* _WHAT TO PRODUCE_: Your answer must be the full listing, reproduced exactly.
● ● ● ● ● ● ●
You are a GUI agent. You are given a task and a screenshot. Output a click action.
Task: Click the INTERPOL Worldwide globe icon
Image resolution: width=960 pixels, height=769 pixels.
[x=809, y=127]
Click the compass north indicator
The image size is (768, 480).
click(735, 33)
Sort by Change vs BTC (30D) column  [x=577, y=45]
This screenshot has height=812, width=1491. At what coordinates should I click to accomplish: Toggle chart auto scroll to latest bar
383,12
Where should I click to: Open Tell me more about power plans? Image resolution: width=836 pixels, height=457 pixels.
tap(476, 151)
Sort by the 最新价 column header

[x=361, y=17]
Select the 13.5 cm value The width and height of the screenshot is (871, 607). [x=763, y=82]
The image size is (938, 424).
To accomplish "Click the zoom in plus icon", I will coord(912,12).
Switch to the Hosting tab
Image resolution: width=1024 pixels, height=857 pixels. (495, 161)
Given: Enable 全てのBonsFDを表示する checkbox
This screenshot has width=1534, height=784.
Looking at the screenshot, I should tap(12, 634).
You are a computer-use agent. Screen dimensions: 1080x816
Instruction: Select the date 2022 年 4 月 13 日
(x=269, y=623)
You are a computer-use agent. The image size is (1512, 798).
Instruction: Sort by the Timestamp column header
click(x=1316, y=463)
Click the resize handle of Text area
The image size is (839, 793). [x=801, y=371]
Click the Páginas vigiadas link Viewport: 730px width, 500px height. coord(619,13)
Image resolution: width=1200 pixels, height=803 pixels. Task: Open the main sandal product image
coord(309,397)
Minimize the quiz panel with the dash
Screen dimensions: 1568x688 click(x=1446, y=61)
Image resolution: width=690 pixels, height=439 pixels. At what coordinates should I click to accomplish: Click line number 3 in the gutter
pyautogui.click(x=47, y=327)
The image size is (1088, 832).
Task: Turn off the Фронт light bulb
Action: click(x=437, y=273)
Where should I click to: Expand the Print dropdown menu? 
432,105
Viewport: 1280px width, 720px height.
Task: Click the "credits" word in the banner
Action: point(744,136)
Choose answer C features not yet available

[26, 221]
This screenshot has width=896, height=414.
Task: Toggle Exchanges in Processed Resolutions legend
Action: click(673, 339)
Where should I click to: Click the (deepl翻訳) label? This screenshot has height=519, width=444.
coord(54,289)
● ● ● ● ● ● ●
* _EXERCISE SOLUTION_:
You are a GUI agent. You are given a task and a screenshot. Output a click action.
Task: Click the INTERPOL Worldwide globe icon
Image resolution: width=960 pixels, height=769 pixels.
[x=809, y=127]
Click the compass north indicator
The image size is (768, 480).
click(735, 33)
Sort by Change vs BTC (30D) column  [x=577, y=45]
This screenshot has height=812, width=1491. At what coordinates should I click to accomplish: Toggle chart auto scroll to latest bar
383,12
Where should I click to: Open Tell me more about power plans? Image resolution: width=836 pixels, height=457 pixels.
tap(476, 151)
Sort by the 最新价 column header

[x=361, y=17]
Select the 13.5 cm value The width and height of the screenshot is (871, 607). [x=763, y=82]
The image size is (938, 424).
To accomplish "Click the zoom in plus icon", I will coord(912,12).
Switch to the Hosting tab
Image resolution: width=1024 pixels, height=857 pixels. (495, 161)
Given: Enable 全てのBonsFDを表示する checkbox
This screenshot has width=1534, height=784.
Looking at the screenshot, I should tap(12, 634).
You are a computer-use agent. Screen dimensions: 1080x816
Instruction: Select the date 2022 年 4 月 13 日
(x=269, y=623)
You are a computer-use agent. The image size is (1512, 798).
Instruction: Sort by the Timestamp column header
click(x=1316, y=463)
Click the resize handle of Text area
The image size is (839, 793). [x=801, y=371]
Click the Páginas vigiadas link Viewport: 730px width, 500px height. coord(619,13)
Image resolution: width=1200 pixels, height=803 pixels. Task: Open the main sandal product image
coord(309,397)
Minimize the quiz panel with the dash
Screen dimensions: 1568x688 click(x=1446, y=61)
Image resolution: width=690 pixels, height=439 pixels. At what coordinates should I click to accomplish: Click line number 3 in the gutter
pyautogui.click(x=47, y=327)
The image size is (1088, 832).
Task: Turn off the Фронт light bulb
Action: click(x=437, y=273)
Where should I click to: Expand the Print dropdown menu? 
432,105
Viewport: 1280px width, 720px height.
Task: Click the "credits" word in the banner
Action: point(744,136)
Choose answer C features not yet available

[26, 221]
This screenshot has width=896, height=414.
Task: Toggle Exchanges in Processed Resolutions legend
Action: click(673, 339)
Where should I click to: Click the (deepl翻訳) label? This screenshot has height=519, width=444.
coord(54,289)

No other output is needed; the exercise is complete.